— THE TASK —
Locate the string "search" in the records below. Copy every line where it occurs.

— LISTED ENTRIES —
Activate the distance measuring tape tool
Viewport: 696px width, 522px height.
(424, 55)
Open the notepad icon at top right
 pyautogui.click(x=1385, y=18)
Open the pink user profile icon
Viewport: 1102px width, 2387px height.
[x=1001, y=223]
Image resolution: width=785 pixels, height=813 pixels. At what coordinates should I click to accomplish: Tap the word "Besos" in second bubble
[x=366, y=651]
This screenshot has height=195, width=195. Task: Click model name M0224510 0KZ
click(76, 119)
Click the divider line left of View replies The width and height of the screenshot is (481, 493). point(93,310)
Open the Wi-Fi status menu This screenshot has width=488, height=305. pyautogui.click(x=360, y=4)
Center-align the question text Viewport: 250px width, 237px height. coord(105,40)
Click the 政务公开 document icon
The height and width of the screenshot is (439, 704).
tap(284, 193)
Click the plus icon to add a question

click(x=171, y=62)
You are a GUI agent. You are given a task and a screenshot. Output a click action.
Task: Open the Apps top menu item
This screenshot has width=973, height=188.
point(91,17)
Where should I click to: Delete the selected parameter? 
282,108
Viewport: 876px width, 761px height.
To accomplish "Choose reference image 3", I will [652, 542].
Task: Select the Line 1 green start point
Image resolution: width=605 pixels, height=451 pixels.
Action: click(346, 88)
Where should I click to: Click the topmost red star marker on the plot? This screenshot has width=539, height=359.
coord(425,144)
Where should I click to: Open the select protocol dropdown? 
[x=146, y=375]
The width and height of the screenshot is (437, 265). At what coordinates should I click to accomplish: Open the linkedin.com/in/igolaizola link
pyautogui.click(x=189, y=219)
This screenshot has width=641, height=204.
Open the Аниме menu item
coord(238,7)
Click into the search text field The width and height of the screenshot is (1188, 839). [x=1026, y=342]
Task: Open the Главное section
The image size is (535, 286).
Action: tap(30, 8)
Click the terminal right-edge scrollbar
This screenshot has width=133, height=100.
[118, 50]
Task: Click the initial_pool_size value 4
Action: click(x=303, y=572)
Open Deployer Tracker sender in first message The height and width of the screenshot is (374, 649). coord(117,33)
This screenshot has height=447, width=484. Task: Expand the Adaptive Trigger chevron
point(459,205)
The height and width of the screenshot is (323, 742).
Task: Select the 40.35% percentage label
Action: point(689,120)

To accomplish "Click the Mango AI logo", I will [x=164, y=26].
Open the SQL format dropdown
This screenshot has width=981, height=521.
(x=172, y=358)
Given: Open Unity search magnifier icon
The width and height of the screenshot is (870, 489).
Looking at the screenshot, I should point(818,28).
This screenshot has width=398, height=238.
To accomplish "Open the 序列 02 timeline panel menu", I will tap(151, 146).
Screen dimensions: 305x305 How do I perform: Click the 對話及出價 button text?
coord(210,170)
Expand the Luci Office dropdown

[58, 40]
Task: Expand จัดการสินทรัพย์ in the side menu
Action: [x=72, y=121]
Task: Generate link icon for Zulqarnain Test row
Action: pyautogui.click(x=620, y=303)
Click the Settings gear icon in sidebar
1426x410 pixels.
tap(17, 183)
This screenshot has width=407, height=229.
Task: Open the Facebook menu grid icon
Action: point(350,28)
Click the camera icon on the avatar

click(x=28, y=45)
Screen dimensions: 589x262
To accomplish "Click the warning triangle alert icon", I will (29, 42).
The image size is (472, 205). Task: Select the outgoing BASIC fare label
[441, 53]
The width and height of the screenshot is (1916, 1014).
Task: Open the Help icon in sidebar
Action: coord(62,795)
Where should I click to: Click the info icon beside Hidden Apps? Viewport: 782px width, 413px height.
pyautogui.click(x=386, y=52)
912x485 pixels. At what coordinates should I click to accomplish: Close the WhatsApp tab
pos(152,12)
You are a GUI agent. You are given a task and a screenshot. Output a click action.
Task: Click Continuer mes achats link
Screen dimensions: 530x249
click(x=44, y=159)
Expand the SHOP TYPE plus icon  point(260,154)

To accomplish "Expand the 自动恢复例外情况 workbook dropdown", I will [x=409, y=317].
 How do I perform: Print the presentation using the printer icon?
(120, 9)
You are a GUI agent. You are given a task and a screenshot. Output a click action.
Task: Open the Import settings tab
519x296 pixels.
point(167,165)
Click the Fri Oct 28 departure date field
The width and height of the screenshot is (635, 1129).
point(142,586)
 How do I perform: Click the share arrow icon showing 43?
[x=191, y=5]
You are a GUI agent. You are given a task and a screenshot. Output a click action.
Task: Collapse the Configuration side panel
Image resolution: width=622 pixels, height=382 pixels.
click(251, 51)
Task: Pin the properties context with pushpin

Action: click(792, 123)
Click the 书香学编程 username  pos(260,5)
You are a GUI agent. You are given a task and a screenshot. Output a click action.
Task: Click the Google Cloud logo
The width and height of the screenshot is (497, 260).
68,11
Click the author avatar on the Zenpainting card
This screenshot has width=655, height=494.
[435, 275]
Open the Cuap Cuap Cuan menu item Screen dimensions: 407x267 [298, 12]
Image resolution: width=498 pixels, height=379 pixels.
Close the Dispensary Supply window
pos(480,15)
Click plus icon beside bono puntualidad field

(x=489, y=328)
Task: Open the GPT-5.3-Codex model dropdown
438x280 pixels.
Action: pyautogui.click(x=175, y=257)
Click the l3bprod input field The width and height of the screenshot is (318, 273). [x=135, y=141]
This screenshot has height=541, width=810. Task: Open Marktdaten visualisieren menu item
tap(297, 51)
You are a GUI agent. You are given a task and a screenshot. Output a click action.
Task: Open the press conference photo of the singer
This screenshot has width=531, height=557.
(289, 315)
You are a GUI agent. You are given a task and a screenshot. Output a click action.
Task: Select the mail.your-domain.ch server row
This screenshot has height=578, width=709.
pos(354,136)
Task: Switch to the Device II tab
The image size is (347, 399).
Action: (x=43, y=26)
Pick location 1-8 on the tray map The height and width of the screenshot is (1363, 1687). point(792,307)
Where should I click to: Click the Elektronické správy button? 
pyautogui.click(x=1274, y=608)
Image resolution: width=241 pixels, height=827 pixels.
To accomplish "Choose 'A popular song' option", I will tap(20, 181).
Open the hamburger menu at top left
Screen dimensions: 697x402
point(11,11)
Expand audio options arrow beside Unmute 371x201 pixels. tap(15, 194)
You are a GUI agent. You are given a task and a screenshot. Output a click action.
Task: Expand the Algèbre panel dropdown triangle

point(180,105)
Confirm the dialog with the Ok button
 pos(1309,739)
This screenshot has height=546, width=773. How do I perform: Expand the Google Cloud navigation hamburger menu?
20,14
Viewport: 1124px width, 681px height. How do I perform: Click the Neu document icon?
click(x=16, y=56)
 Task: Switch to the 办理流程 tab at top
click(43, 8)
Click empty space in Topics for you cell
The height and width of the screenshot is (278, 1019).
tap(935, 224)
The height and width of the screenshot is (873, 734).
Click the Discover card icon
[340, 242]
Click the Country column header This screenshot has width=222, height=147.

— RESPONSE BOX —
Click into the search text field The width and height of the screenshot is (1188, 839). [x=1026, y=342]
Given: Open Unity search magnifier icon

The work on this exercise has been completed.